• _Stated task 1_:
Using only the records, output as a JSON list of strings the lines starting at the line that contains "Open Теневые ресурсы in sidebar" and ending at the line that contains "Click the A4", one string per line with blank lines left out.

• _Supplied passage_:
Wallace v. Tulsa Yellow Cab Taxi & Baggage Co.

65 P.2d 515 | Okla. | 1936

On April 14, 1930, Era Wallace sustained a personal injury when she was run over by a yellow cab driven by an agent of the Yellow Cab Service Company, a corporation.

On August 30, 1930, she instituted a civil action in the district court of Tulsa county against the Yellow Cab Service Company to recover damages for the personal injury thus sustained. The case was tried on the 3rd day of February, 1931, and resulted in a judgment in her favor in the sum of $7,115 and costs. The case was not appealed and the judgment became final. When she attempted to realize upon the judgment through execution she found that the Yellow Cab Service Company had no assets whatever upon which she could realize. She found that the judgment debtor had gone out of business on March the 1st following her judgment and that the business formerly operated by it was being conducted by the Tulsa Yellow Cab Taxi Baggage Company.

On the 7th day of May, 1931, Era Wallace, as plaintiff, commenced this action in the district court of Tulsa county against the Tulsa Yellow Cab Taxi Baggage Company and the Yellow Cab Service Company. She sought relief of an equitable nature. It was her theory in the lower court, which she reasserts on appeal, that the Yellow Cab Service Company, against which she obtained a judgment, is a mere sham or dummy corporation, and that the two corporations named as defendants should be declared in equity to constitute but one entity. She sought to have her judgment against the Yellow Cab Service Company declared a valid obligation against the Tulsa Yellow Cab Taxi Baggage Company.

Issues were joined by appropriate pleadings filed in behalf of the defendants, and the cause was tried to the court and resulted in a judgment in favor of the defendants. The plaintiff brings the cause to this court for review, appearing herein as plaintiff in error.

• _Recorded data_:
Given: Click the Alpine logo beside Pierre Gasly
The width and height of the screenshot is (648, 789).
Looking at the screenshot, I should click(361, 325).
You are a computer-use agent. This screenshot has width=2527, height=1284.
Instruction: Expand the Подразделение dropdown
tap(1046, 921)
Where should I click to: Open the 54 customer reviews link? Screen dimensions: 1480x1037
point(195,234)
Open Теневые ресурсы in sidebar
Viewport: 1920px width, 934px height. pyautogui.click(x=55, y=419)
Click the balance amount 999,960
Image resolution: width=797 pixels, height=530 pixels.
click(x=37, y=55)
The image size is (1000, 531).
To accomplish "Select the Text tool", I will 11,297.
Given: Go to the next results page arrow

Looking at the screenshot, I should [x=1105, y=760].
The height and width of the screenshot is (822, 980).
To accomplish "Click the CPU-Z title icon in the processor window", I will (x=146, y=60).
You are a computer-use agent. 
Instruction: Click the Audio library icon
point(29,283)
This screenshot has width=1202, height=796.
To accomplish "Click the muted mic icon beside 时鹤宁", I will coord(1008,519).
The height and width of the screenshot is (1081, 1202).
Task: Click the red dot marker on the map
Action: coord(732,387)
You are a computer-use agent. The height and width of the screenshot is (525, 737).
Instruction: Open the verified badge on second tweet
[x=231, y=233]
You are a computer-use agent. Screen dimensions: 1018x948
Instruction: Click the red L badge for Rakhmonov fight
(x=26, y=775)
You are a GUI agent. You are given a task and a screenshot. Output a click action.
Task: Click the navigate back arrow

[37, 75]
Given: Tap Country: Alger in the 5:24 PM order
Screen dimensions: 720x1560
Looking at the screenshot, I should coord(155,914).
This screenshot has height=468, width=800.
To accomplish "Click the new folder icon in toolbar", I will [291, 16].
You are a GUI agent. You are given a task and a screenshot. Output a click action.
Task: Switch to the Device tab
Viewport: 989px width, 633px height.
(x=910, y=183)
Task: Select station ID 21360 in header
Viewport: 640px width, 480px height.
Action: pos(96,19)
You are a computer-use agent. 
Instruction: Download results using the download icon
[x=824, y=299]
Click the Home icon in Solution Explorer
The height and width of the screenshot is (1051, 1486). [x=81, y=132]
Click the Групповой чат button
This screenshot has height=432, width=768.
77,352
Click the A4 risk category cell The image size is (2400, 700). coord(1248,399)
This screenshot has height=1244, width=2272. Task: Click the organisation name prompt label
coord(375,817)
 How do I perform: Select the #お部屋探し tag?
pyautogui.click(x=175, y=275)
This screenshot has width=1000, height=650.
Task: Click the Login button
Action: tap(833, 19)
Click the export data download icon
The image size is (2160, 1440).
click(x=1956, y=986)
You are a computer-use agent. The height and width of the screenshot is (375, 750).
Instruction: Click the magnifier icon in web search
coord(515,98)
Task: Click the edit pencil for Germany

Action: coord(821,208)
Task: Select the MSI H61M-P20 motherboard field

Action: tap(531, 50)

• _Stated task 2_:
Do these statements agree with the case text? Answer yes or no for each and quote the deciding words. (a) Wallace appealed her judgment against the Yellow Cab Service Company. (b) The first action ended in a judgment for Wallace of $7,115 and costs. (c) The second action ended in a judgment for the defendants.

• _Correct output 1_:
[
  "Open Теневые ресурсы in sidebar",
  "Viewport: 1920px width, 934px height. pyautogui.click(x=55, y=419)",
  "Click the balance amount 999,960",
  "Image resolution: width=797 pixels, height=530 pixels.",
  "click(x=37, y=55)",
  "The image size is (1000, 531).",
  "To accomplish \"Select the Text tool\", I will 11,297.",
  "Given: Go to the next results page arrow",
  "Looking at the screenshot, I should [x=1105, y=760].",
  "The height and width of the screenshot is (822, 980).",
  "To accomplish \"Click the CPU-Z title icon in the processor window\", I will (x=146, y=60).",
  "You are a computer-use agent. ",
  "Instruction: Click the Audio library icon",
  "point(29,283)",
  "This screenshot has width=1202, height=796.",
  "To accomplish \"Click the muted mic icon beside 时鹤宁\", I will coord(1008,519).",
  "The height and width of the screenshot is (1081, 1202).",
  "Task: Click the red dot marker on the map",
  "Action: coord(732,387)",
  "You are a computer-use agent. The height and width of the screenshot is (525, 737).",
  "Instruction: Open the verified badge on second tweet",
  "[x=231, y=233]",
  "You are a computer-use agent. Screen dimensions: 1018x948",
  "Instruction: Click the red L badge for Rakhmonov fight",
  "(x=26, y=775)",
  "You are a GUI agent. You are given a task and a screenshot. Output a click action.",
  "Task: Click the navigate back arrow",
  "[37, 75]",
  "Given: Tap Country: Alger in the 5:24 PM order",
  "Screen dimensions: 720x1560",
  "Looking at the screenshot, I should coord(155,914).",
  "This screenshot has height=468, width=800.",
  "To accomplish \"Click the new folder icon in toolbar\", I will [291, 16].",
  "You are a GUI agent. You are given a task and a screenshot. Output a click action.",
  "Task: Switch to the Device tab",
  "Viewport: 989px width, 633px height.",
  "(x=910, y=183)",
  "Task: Select station ID 21360 in header",
  "Viewport: 640px width, 480px height.",
  "Action: pos(96,19)",
  "You are a computer-use agent. ",
  "Instruction: Download results using the download icon",
  "[x=824, y=299]",
  "Click the Home icon in Solution Explorer",
  "The height and width of the screenshot is (1051, 1486). [x=81, y=132]",
  "Click the Групповой чат button",
  "This screenshot has height=432, width=768.",
  "77,352",
  "Click the A4 risk category cell The image size is (2400, 700). coord(1248,399)"
]

• _Correct output 2_:
(a) No: "The case was not appealed and the judgment became final."
(b) Yes: "resulted in a judgment in her favor in the sum of $7,115 and costs."
(c) Yes: "resulted in a judgment in favor of the defendants."